DATASET EXCERPTS: Begin
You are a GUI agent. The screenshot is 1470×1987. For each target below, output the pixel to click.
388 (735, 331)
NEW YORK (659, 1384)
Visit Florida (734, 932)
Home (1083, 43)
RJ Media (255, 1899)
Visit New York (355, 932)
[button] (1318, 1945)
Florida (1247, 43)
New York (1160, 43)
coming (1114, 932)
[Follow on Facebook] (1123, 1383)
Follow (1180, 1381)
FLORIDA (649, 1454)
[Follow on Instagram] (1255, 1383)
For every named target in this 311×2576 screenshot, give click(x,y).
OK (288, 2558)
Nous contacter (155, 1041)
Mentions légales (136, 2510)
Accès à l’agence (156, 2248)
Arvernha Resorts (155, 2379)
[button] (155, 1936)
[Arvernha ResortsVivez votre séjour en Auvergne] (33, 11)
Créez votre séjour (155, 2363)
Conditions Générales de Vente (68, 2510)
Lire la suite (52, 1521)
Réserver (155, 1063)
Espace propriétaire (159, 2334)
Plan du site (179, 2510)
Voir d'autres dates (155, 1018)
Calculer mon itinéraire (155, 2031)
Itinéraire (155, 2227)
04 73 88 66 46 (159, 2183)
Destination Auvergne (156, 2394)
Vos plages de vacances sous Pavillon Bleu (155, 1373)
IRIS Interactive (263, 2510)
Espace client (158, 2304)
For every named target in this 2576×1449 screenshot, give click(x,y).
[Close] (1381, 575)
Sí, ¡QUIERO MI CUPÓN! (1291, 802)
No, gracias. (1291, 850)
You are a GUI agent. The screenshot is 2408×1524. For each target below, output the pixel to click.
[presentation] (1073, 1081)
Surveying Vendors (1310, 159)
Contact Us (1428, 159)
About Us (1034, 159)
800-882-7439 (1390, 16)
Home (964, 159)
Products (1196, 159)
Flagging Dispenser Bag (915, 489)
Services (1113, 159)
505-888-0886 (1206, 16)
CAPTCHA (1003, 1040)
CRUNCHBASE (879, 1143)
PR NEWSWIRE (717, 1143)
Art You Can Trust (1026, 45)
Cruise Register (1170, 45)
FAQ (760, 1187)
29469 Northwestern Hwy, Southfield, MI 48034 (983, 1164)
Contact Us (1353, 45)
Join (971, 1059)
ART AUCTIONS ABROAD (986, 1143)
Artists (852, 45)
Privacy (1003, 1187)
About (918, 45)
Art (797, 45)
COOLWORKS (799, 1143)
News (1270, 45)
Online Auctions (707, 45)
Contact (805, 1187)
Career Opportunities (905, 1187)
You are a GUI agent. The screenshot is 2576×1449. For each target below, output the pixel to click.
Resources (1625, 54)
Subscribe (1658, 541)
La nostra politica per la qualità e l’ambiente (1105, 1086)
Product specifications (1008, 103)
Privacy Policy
DATASET EXCERPTS: End
→ ASSIGNED TASK:
Go through the entries above and reproduce each one exactly.

→ ANSWER FOR THE TASK:
You are a GUI agent. The screenshot is 1470×1987. For each target below, output the pixel to click.
388 (735, 331)
NEW YORK (659, 1384)
Visit Florida (734, 932)
Home (1083, 43)
RJ Media (255, 1899)
Visit New York (355, 932)
[button] (1318, 1945)
Florida (1247, 43)
New York (1160, 43)
coming (1114, 932)
[Follow on Facebook] (1123, 1383)
Follow (1180, 1381)
FLORIDA (649, 1454)
[Follow on Instagram] (1255, 1383)
For every named target in this 311×2576 screenshot, give click(x,y).
OK (288, 2558)
Nous contacter (155, 1041)
Mentions légales (136, 2510)
Accès à l’agence (156, 2248)
Arvernha Resorts (155, 2379)
[button] (155, 1936)
[Arvernha ResortsVivez votre séjour en Auvergne] (33, 11)
Créez votre séjour (155, 2363)
Conditions Générales de Vente (68, 2510)
Lire la suite (52, 1521)
Réserver (155, 1063)
Espace propriétaire (159, 2334)
Plan du site (179, 2510)
Voir d'autres dates (155, 1018)
Calculer mon itinéraire (155, 2031)
Itinéraire (155, 2227)
04 73 88 66 46 (159, 2183)
Destination Auvergne (156, 2394)
Vos plages de vacances sous Pavillon Bleu (155, 1373)
IRIS Interactive (263, 2510)
Espace client (158, 2304)
For every named target in this 2576×1449 screenshot, give click(x,y).
[Close] (1381, 575)
Sí, ¡QUIERO MI CUPÓN! (1291, 802)
No, gracias. (1291, 850)
You are a GUI agent. The screenshot is 2408×1524. For each target below, output the pixel to click.
[presentation] (1073, 1081)
Surveying Vendors (1310, 159)
Contact Us (1428, 159)
About Us (1034, 159)
800-882-7439 (1390, 16)
Home (964, 159)
Products (1196, 159)
Flagging Dispenser Bag (915, 489)
Services (1113, 159)
505-888-0886 (1206, 16)
CAPTCHA (1003, 1040)
CRUNCHBASE (879, 1143)
PR NEWSWIRE (717, 1143)
Art You Can Trust (1026, 45)
Cruise Register (1170, 45)
FAQ (760, 1187)
29469 Northwestern Hwy, Southfield, MI 48034 (983, 1164)
Contact Us (1353, 45)
Join (971, 1059)
ART AUCTIONS ABROAD (986, 1143)
Artists (852, 45)
Privacy (1003, 1187)
About (918, 45)
Art (797, 45)
COOLWORKS (799, 1143)
News (1270, 45)
Online Auctions (707, 45)
Contact (805, 1187)
Career Opportunities (905, 1187)
You are a GUI agent. The screenshot is 2576×1449. For each target below, output the pixel to click.
Resources (1625, 54)
Subscribe (1658, 541)
La nostra politica per la qualità e l’ambiente (1105, 1086)
Product specifications (1008, 103)
Privacy Policy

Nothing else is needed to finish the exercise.